Encerrada a temporada 2017/18 no campeonato português, o Desportivo de Chaves de Luís Castro é o conjunto que terá vivido um processo mais cimentado de construção de uma ideia de jogo, propondo a equipa técnica um desafio aos seus jogadores que estes, não só adotaram, como encontraram nele forma de se valorizar ao longo da mesma temporada. O sexto lugar deixa-o às portas da Europa, caminho para onde se deverão dirigir uma parte dos elementos que fizeram parte da equipa.
Na sua vigésima temporada como treinador de futebol, Luís Castro terá tido a sua melhor época, aquela que encerrou, em si, toda a completude de um processo, com as suas vias positivas e negativas, que permitem entender como criar uma ideia de jogo para uma equipa de alto rendimento é um caminho não linear por muitos altos e baixos ao longo de um conjunto de meses.
Penafiel, onde se estreou na Primeira Liga há treze anos atrás, foi o primeiro sinal da qualidade de trabalho deste técnico, que abraçou, posteriormente, um desafio de repensar toda a estrutura de formação do FC Porto, liderando esse processo, pegando na equipa B e surgindo com uma oportunidade na equipa principal, como interino, na época de 2013/14. A época passada, voltou a sair dos azuis e brancos para pegar no Rio Ave, onde terá testado boa parte das ideias que, esta época, fez abraçar pela equipa do Desportivo de Chaves.
Processo de Aprendizagem: ilações da experiência
O cérebro do leitor aprende primeiro cada letra da linguagem, gerando uma função que permite identificá-la. Quem começa a ler pronuncia uma letra como se fosse em câmara lenta. Ao fim de muitas repetições, o processo automatiza-se; […] No final do processo de leitura, o leitor forma no seu cérebro uma função capaz de extrair a palavra como um todo.

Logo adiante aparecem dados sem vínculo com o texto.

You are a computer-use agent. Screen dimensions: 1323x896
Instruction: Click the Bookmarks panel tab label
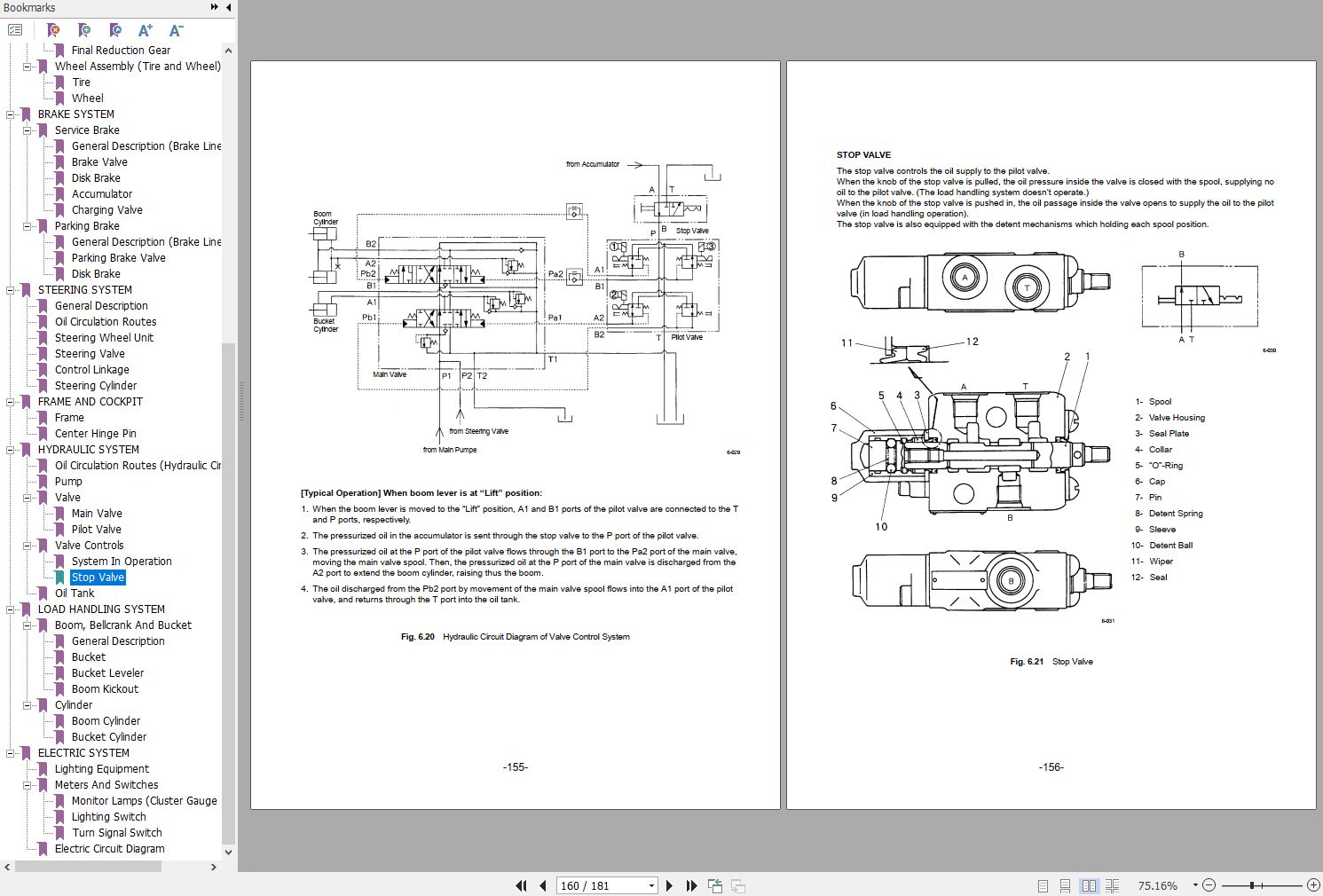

A obra de Mariano Sigman, A Vida Secreta da Mente, propõe-nos uma profunda reflexão sobre as perguntas que podemos, continuamente, colocar às funções e realizações do cérebro humano. No capítulo em que fala do processo de aprendizagem sobre a leitura, encontro muitos pontos que vão soar aproximados ao processo de aprendizagem de um modelo de jogo, de uma forma de jogar.
Tal como o processo de formação de jogadores, também os processos de aprendizagem da leitura têm sido, ao longo do tempo, expostos a diferentes teorias, com a cada vez mais desenvolvida investigação sobre o cérebro humano a permitir-nos, hoje em dia, perceber modos de funcionamento que vão para além de visões ideológicas.
Vive-se, no cérebro, o chamado processo analítico de aquisição de competências, olhando para a palavra como um conjunto de letras, que se vão apreendendo individualmente, pronunciando a palavra num ritmo lento, muitas vezes, até chegarmos à sua automatização. Este desenvolvimento permite-nos o domínio de cada pormenor de um processo que, no seu final, vai permitir ao adulto “extrair a palavra como um todo”.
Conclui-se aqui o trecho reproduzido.